Check each line below for "agent" and give the count of those that have it, nothing else.

_____

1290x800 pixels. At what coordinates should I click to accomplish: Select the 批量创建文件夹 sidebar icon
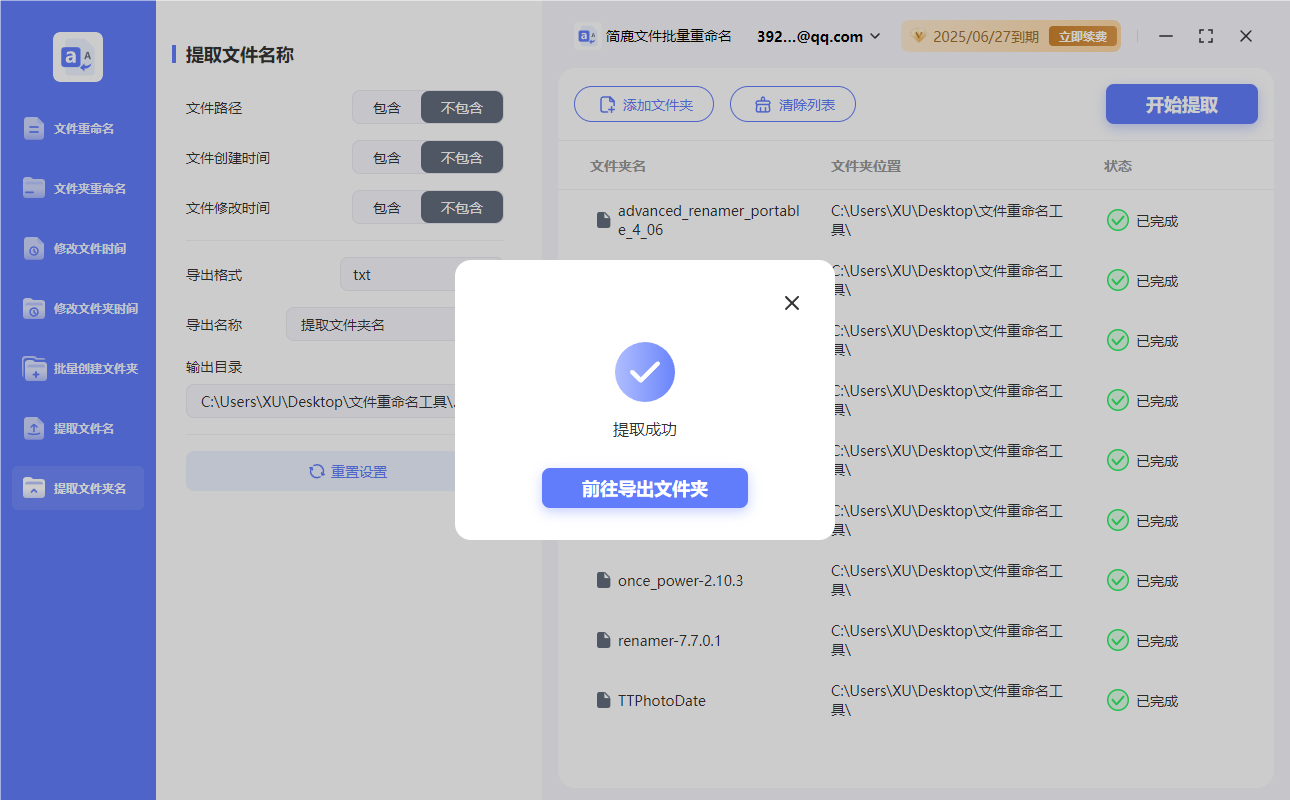(x=77, y=368)

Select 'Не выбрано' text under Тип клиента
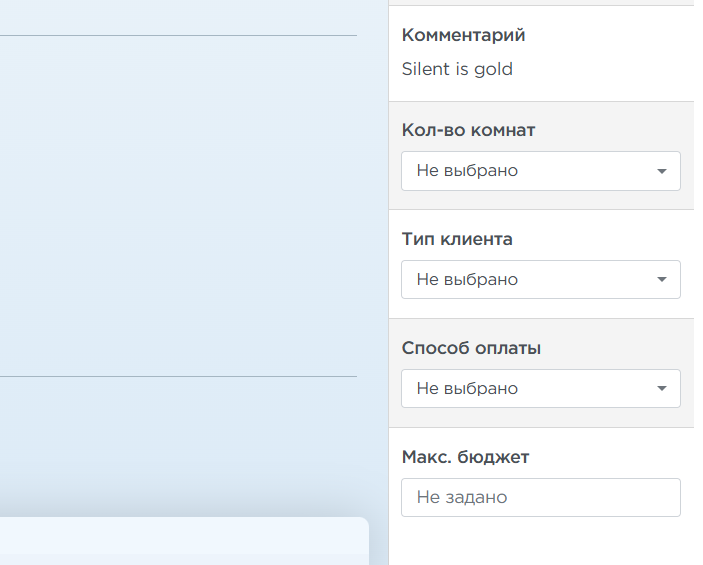pyautogui.click(x=467, y=280)
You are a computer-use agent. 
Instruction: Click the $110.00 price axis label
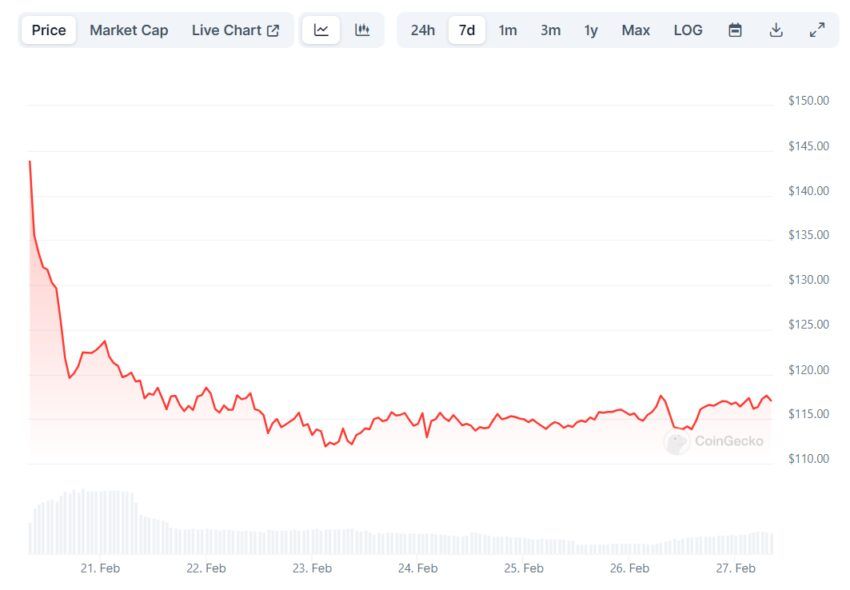click(x=808, y=459)
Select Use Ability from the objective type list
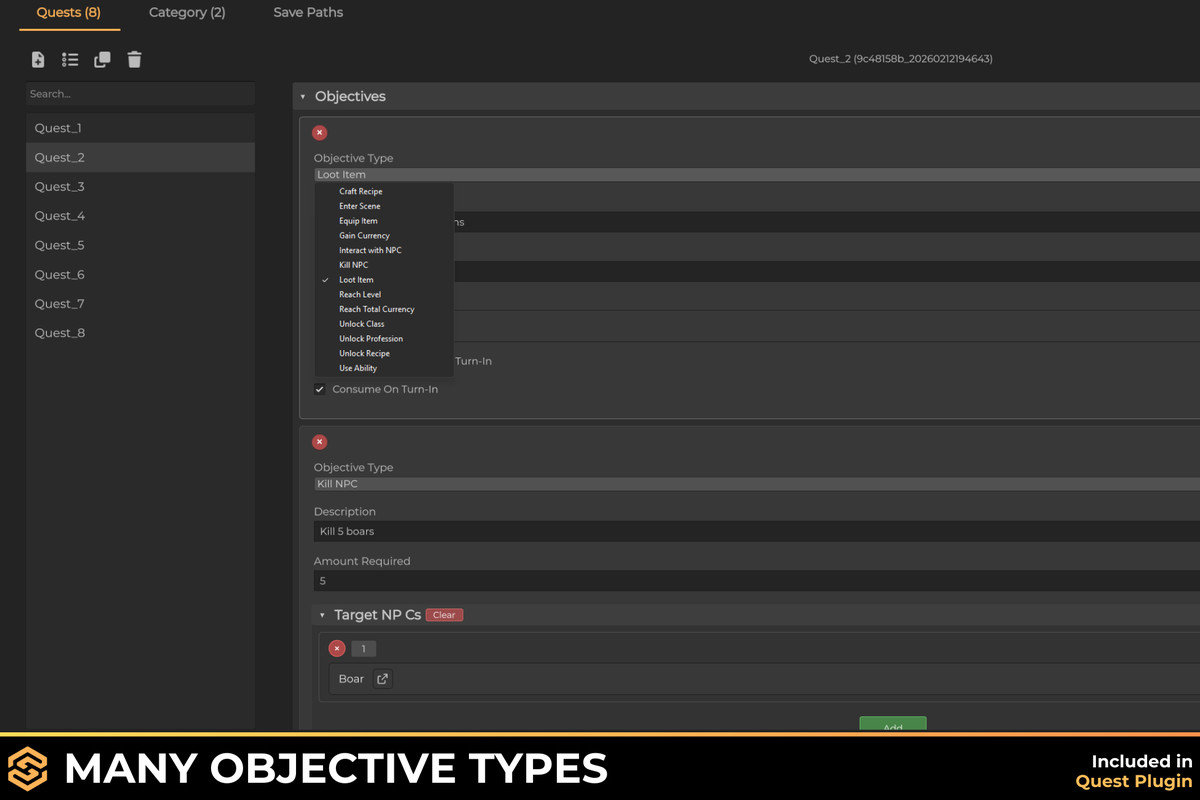 [357, 367]
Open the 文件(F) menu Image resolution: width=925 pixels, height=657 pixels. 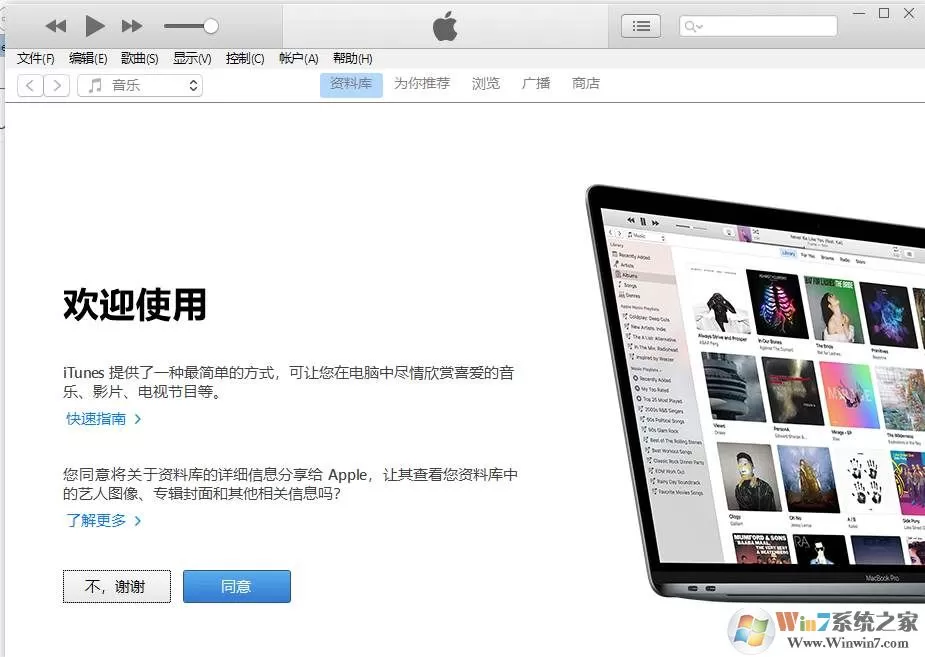click(35, 58)
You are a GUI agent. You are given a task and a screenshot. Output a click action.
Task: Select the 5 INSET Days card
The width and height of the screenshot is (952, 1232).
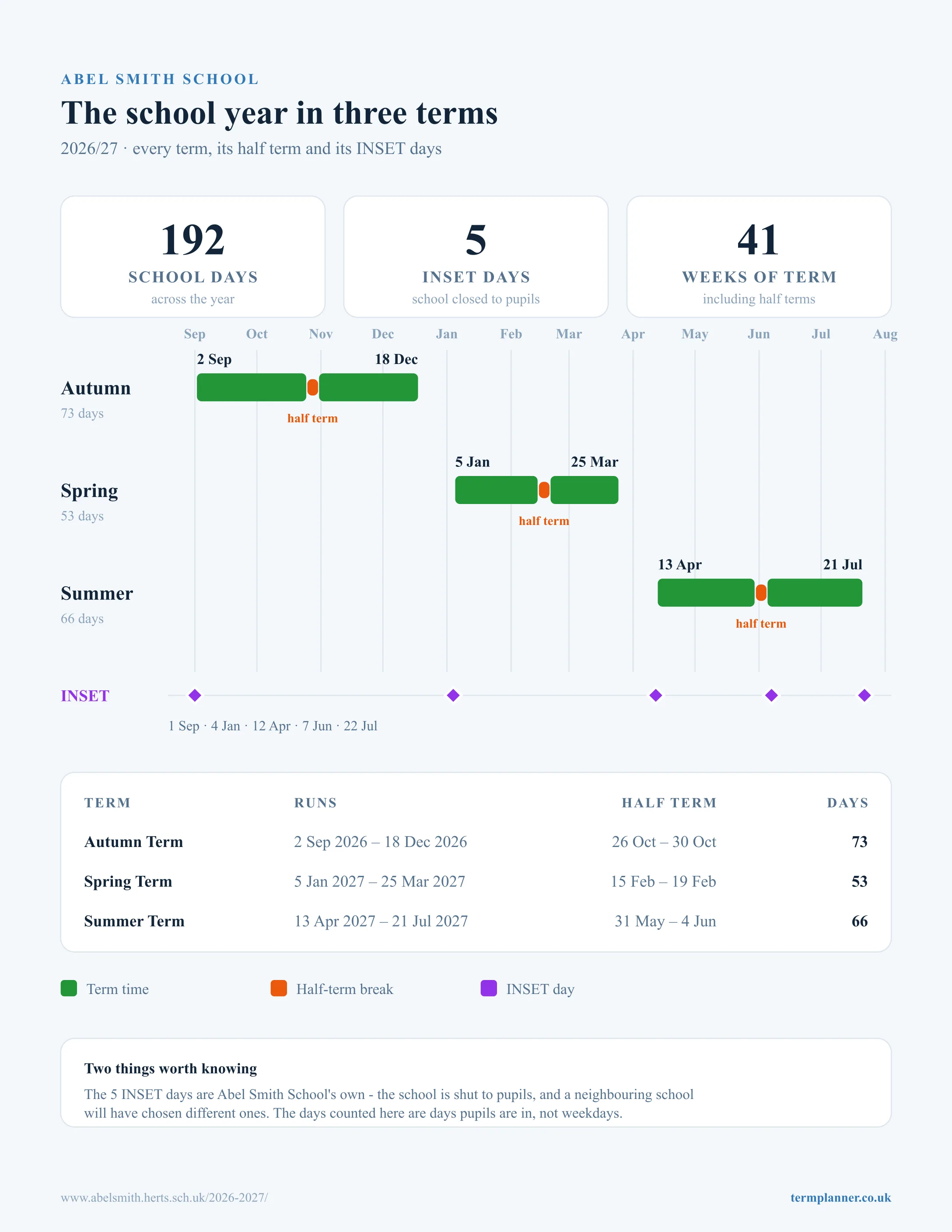[x=476, y=257]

_____

Expected output
2